= CONSIGNE ÉCRITE 1 =
Dans le texte sur la pureté militante, quels sont les deux concepts que John Holloway présente comme des « obstacles au flux des rebellions » ?
= CONSIGNE ÉCRITE 2 =
Écrivez la suite du texte sur la pureté militante, à partir de sa dernière phrase.

= TEXTE SOURCE =
______________________________

Pour une dialectique permanente de l’action et de la pensée
Nous rejoignons en ce sens John Holloway quand il rappelle qu’il n’y a pas de pureté, que nous et nos rebellions portons les marques du monde dans lequel nous vivons, que de nouvelles relations sociales ne se créent pas par décret… Parlant des lignes de continuité qui relient toutes les luttes, sans pour autant poser une équivalence de principe entre elles, il pointe notamment que « la pratique de la gauche est continuellement suicidaire en déniant ou en détruisant ces lignes de continuité : en condamnant le réformisme, en utilisant un langage que seuls les initiés comprennent (4) ». Et d’ajouter, beaucoup plus loin : « Le concept de justesse et celui de trahison, tellement enracinés dans la culture de la gauche, sont des obstacles au flux des rebellions. Créer des rigidités, des dogmes et des « nous ne leur parlons pas parce qu’ils sont réformistes », « nous n’avons rien à faire avec eux parce qu’ils boivent du Coca-Cola » (…), c’est prendre une part active dans le gel du flux des rebellions, c’est reproduire les définitions, les classifications et les fétiches de la pensée capitaliste »(5).
Il ne s’agit pas ici de dire que les incohérences entre les pensées et les actes n’ont pas d’importance, ou qu’il n’est pas important de boycotter les multinationales. Mais cette reconnaissance qu’aucun de nous n’est pur permet de percevoir que lorsque quelqu’un agit sincèrement, il le fait à partir de ce qu’il est et de ce qu’il peut, à un moment de sa vie. Juger l’acte en fonction d’un idéal type de pureté stratégique et militante, c’est cela qui brise les lignes de continuité, alors que favoriser le flux des rebellions, c’est pouvoir reconnaître et accueillir un élan d’action, même s’il est limité, pour la dynamique présente et à venir qu’il représente. Et savoir miser sur cette dynamique. C’est aussi prendre garde à ne pas laisser la pratique des procès politiques s’installer dans nos têtes… On sait sur quoi débouche cette pratique quand elle s’empare du pouvoir.

______________________________

= EXTRAIT DE DONNÉES =
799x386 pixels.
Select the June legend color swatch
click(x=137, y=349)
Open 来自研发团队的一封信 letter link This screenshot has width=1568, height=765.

______________________________

= RÉPONSE DE L'EXERCICE 1 =
Le concept de justesse et celui de trahison.

= RÉPONSE DE L'EXERCICE 2 =
La pensée révolutionnaire doit donc descendre de ses sphères éthérées et souvent très abstraites pour prendre place au cœur de l’élaboration de nouvelles pratiques économiques, sociales, culturelles. Elle doit accepter de se frotter à la rugosité des contradictions auxquelles de toute façon elle ne peut échapper, où qu’elle se réfugie. C’est à partir de cette complexité du réel que peuvent commencer à se remodeler d’autres mondes, dans un lien permanent entre la recherche et l’action. C’est dans l’arène des petites choses, que la pensée révolutionnaire pourra être fructueuse, car elle gagnera en modestie, en chaleur, et se libérera de la peur inutile et nuisible de n’être pas assez parfaite.
Le chemin vers ces autres mondes possibles dont tant d’humains ont l’intuition passe donc, et c’est l’hypothèse fondamentale de cet essai, par un constant aller-retour entre le faire (pour reprendre le terme de J. Holloway) et la pensée révolutionnaire ou idéaliste. Un aller-retour où cette pensée accepte la mise à l’épreuve du faire. C’est là le ressort fondamental de la démarche expérimentale dont cet ouvrage veut faire l’éloge.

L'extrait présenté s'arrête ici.